The ACTN3 gene has generated considerable attention following a number of cross-sectional investigations in elite athletes that pointed to a disadvantage for homozygote carriers of the R577X nonsense (X) allele in sprint and power-related activities.73,74,75 When examining the breadth of studies in this area, most point to slightly lower muscle strength values in X/X vs R-allele carriers,76,77,78 though not all studies support this conclusion.69,79,80,81 For example, Vincent and colleagues76 studied the R577X polymorphism in relation to isometric and isokinetic knee extensor strength in 90 young men and reported lower concentric peak torque at 300° s−1 in X/X compared with R/R homozygotes.

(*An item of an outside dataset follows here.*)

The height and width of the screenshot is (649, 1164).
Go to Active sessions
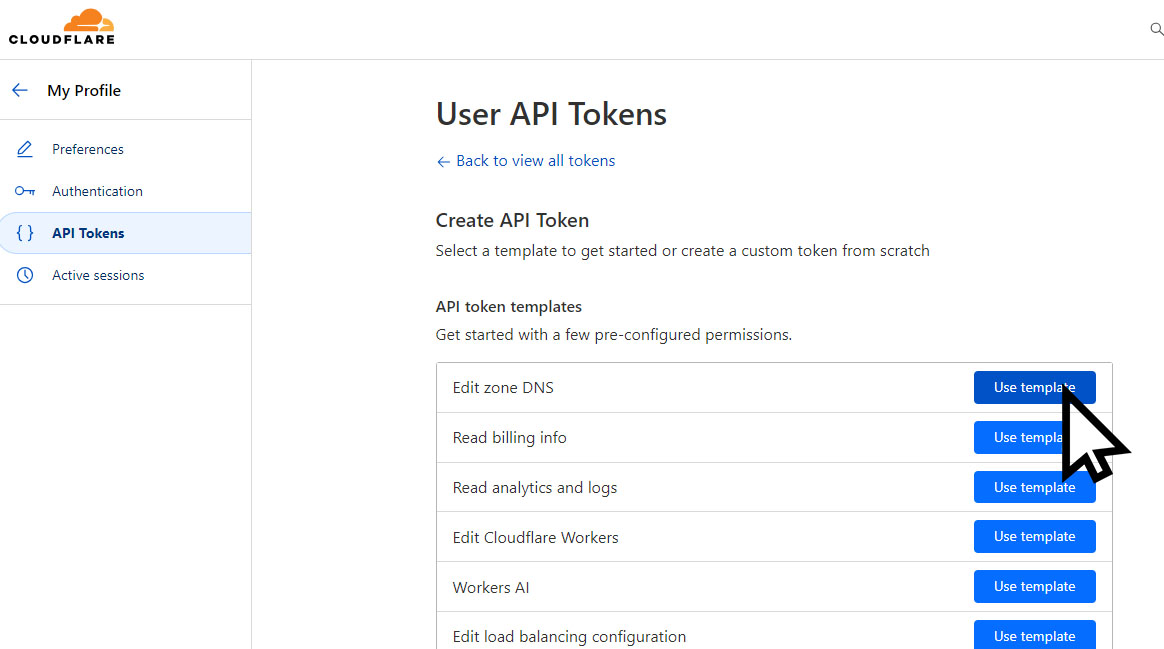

The authors also reported a lower proportion of type IIx muscle fibers in X/X vs R/R homozygotes. In contrast, Norman and colleagues80 reported no significant associations with muscle power or torque-velocity relationships among ACTN3 genotypes in a study of 120 moderately to well-trained men and women. They were also unable to confirm the difference in fiber-type proportion reported by Vincent and colleagues. Interestingly, in a longitudinal study of 1367 older adults (70–79 years), Delmonico et al.82 reported greater losses of 400 m walk time performance over 5 years in male X/X vs R-allele carriers, whereas X/X women had a 35% greater risk of lower extremity physical limitation compared with R/R women. Judson et al.83 recently reported great risk of falling in older females carrying at least one X allele. The general consensus among these studies is that ACTN3 X/X carriers have modestly lower skeletal muscle strength and power in comparison with R-allele carriers, with the work of Delmonico et al.82 and most recently Judson et al.83 indicating potential clinical importance for the X/X genotype in older men and women.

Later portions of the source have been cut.